The model still predicts at about the same error as the previous models with 10 incorrect predictions. Our next model may be able to improve this by using many trees as opposed to just a single one.

The tree can also be plotted to see the way the data was split.

#Plot Tree
plot(classifier)
text(classifier)

Random Forest Classification

Ensemble Learning is learning that is comprised of several supervised learning models which are trained individually which give results that are used to make the final prediction. Random Forest is this method of classification which leverages many decision trees by running many decision tree models to make a decision. For this reason, random forest produces much more accurate results than simply using Decision Tree since it can remove the effect of certain errors and uncertainties. However since it utilizes a team of trees, it is also slow at predicting.

Method

To build each decision tree which comprises the random forest, subsets of data are used and the forest is constructed using the following steps.

Randomly choose k data points from the Test Set
Build a tree associated with these points
Choose the number of N trees to build and then repeat 1 and 2
For a new data point, make each tree make a prediction on the category and assign the point to the category which wins the majority vote

Example

In R, the randomForest library is used to create the Random Forest Classifier.

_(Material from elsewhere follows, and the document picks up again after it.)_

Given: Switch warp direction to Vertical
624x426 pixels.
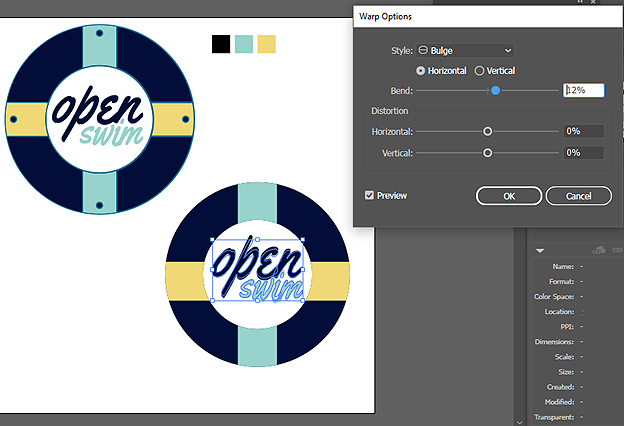Looking at the screenshot, I should [x=480, y=71].
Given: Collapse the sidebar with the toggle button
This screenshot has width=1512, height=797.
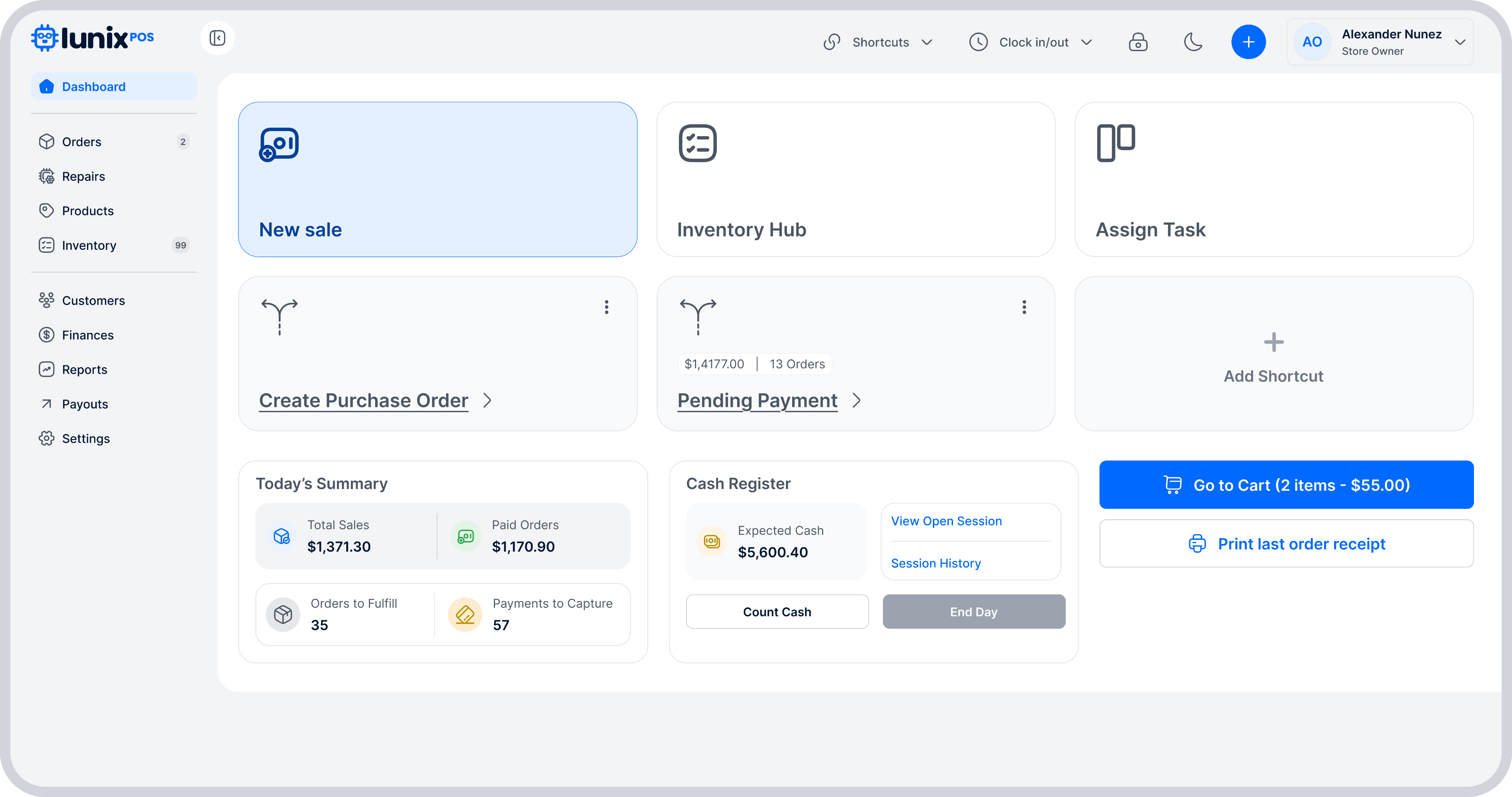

Again, the only change made, aside from importing this library, is in the training section using randomForest() to create the classifier. The amount of trees selected is 25. This can be modified but be aware of overfitting data. Then the confusion matrix can be outputted.

‘
=== === ===
Training
=== === ===
‘
#Random Forest
#Fitting Decision Tree to Training Set
install.packages(‘randomForest’)
library(randomForest)classifier = randomForest(x = training_set[-5], y = training_set$SMOKER, ntree = 25)#Predict test set results
dependent_pred = predict(classifier, newdata = test_set[-5])

The number of incorrect guesses equating to 8 verifies the model is more accurate than any of the previous algorithms that I have looked at by a small margin. However, it should be noted that viewing the graph of the data with the model will show signs of any possible over fitting which may result for selecting various amounts of trees to be used and the error may change based on the selected number of trees.

Final Remarks

Though all models gave a similar small amount of incorrect predictions with accuracy around 96%, this will not be the case for all datasets which will have varying amount of independent variables and may fit better in different curves. This is why it is important to use a model which will best model the data set you are using and validate with k-fold cross validation. Then improve with parameter tuning.

Cumulative Accuracy Profile

To measure the accuracy of the models used, I used the Confusion Matrix of each model. However, to avoid the accuracy paradox, models can be assessed with the CAP method to determine model accuracy.